KMK No. 254/KMK.03/2001 stdtd KMK No. 236/KMK.03/2003

PPH PASAL 22 IMPOR

B. PPh Pasal 22 Impor (254/KMK.03/2001 Jo 392/KMK.03/2001 Jo 236/KMK.03/2003


Jo SE - 13/PJ.43/2001)

1. Setiap wajib pajak yang melakukan impor akan dikenakan PPh Pasal 22 Impor oleh
Ditjen Bea dan Cukai kecuali yang mendapat fasilitas pembebasan (memperoleh Surat
Keputusan Bersama).

2. Besarnya PPh Pasal 22 Impor adalah sbb :

a. Importir yang memiliki Angka Pengenal Impor (API) sebesar 2,5% x Nilai Impor

b.
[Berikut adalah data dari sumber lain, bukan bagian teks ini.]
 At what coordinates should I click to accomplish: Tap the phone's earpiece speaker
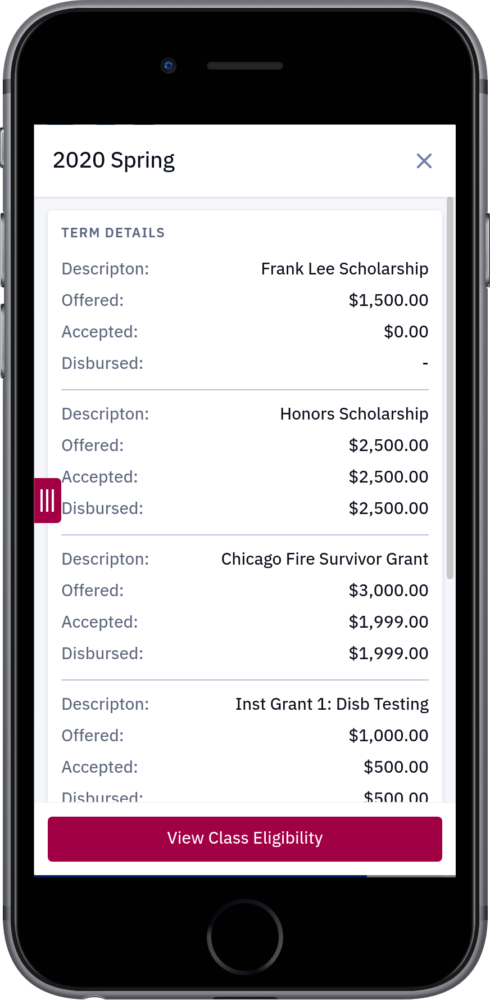click(x=245, y=66)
Importir yang tidak memiliki Angka Pengenal Impor (API) sebesar 7,5% x Nilai
Impor

3. Atas barang-barang impor yang dilelang oleh Ditjen Bea Cukai sebesar 7,5% x Nilai
Lelang.
4. Nilai impor = Harga Patokan Impor (CIF) + Pungutan berdasarkan UU Pabean (Bea
Masuk).

5. Untuk menghitung Nilai Impor digunakan kurs bedasarkan Keputusan Menteri Keuangan
(Kurs KMK, bukan kurs Bank Indonesia).